Suddenly, he wished to see her face at the opera. He wanted her gowned in velvet, only to be concerned with the spectacle in front of her, and not inheritances or her own safety. This is not the life she was meant to lead.
****
She blamed the music. The music made her foolish
Sabina could not understand the words but she felt the music. It did things to her, made her feel things that were unwise.
But it was after dark in London and no one could tell her what to do. Sabina turned and looked up at Roland’s face. He was not a handsome man but he had always been so attractive to her, from that stubborn jaw to the thoughtful eyes that looked at her searchingly.
“Would you be terribly affronted if I kissed you?”
she asked.
“You didn’t ask the time before.”
He grinned, reaching for her.
“Are you going to make me apologize?”
Sabina responded, enjoying his hands on her. She loved his hands. He could repair her windows, handle a gun, guide a horse, hold her steady.
“No, I beg you to do it again.”
“I’m not very good at it,”
Sabina warned, placing her hands on his chest.
“Well, then I think you should get some practice.”
Roland bent his head down to her lips. “I humbly offer myself as a test subject.”
Sabina went up on her toes to meet his lips and smiled as they kissed. This was so right, possibly the only thing in her life that was good and hers. She opened her lips and touched her tongue to his lips, letting herself into his mouth with a delight that bordered on joy.
She heard his breathing and remembered to breathe herself as she explored the ways they could kiss. Her arms found their way around his neck and he had backed her to a stone block that she had not seen before on the roof.
It wasn’t enough. Sabina couldn’t help the frustrated noise that came from her and she slid a hand down to cup the erection bulging the front of his breeches.
“Lord, Sabina, have mercy, woman.”
Roland broke away from her to gasp.
“I need you,”
she breathed heavily. “I need this.”
“I’m not going to take you on a bloody roof,”
Roland said, then pulled her in for another drugging kiss.
“Then I’ll take you.”
Sabina worked at his breeches and had them undone before he knew it. She knew he wanted her and when she finally released his cock into her eager hands, his hiss of pleasure was all the answer she needed.
And he was a lovely wonder, heavy and warm in her hands. Sabina grinned in delight as she stroked him and palmed his heavy balls. She could not articulate why touching him so intimately satisfied her, but then she saw the pained wonder on his face and it didn’t matter. Such a simple thing, to touch a man and see him so undone.
“No, God, no, Sabina, not like this,”
Roland grunted and abruptly spun her around.
“Don’t tell me what I want,”
Sabina snapped, unhappy at being deprived of such a pleasant diversion. Then she felt his hands at the flap of her breeches and responded by reaching behind her for him.
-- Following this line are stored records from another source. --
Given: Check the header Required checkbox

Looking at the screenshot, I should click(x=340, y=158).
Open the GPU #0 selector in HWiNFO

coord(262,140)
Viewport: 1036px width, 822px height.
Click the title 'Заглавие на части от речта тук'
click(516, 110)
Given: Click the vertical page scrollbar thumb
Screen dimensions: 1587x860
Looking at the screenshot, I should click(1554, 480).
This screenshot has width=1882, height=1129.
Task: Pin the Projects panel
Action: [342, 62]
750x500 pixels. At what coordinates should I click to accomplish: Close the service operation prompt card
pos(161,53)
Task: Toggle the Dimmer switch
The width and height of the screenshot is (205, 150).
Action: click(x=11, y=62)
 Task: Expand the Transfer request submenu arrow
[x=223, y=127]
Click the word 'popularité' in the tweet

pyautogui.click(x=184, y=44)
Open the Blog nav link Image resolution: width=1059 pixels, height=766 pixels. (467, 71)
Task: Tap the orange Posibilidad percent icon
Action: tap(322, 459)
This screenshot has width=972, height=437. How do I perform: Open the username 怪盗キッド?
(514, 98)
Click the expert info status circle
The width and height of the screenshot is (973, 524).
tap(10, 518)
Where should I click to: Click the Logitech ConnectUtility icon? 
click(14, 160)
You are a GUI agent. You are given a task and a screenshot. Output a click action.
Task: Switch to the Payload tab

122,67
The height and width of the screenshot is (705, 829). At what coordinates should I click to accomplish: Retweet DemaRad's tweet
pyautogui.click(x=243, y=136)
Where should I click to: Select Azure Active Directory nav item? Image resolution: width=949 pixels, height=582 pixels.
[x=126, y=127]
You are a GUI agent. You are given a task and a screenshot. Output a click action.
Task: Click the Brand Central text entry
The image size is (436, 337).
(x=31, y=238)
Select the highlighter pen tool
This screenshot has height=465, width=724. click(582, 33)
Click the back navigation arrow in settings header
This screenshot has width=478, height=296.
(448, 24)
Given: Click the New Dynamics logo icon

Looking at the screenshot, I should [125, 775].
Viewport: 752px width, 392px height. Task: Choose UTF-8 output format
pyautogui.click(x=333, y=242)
When Roland slid his hand over her belly to the wet curls of her puss, she moaned and stroked his cock in turn.
“Sweet love, do you like that?”
Roland whispered as his thick fingers stroked through her curls. Sabina gasped and turned her head blindly, finding the crook of his neck as he palmed her intimately, the first man to ever do so.
Firmly, sweetly, Roland stroked his hand over her again and again, his other hand curling around her hip to run up her side. She grasped that hand and firmly brought it to her breast.
Sabina grunted into his neck as he squeezed her tit gently, testing the weight of her through the binding. The hand he had down her breeches worked her, parking the lips of her puss to run over the most secret parts of her.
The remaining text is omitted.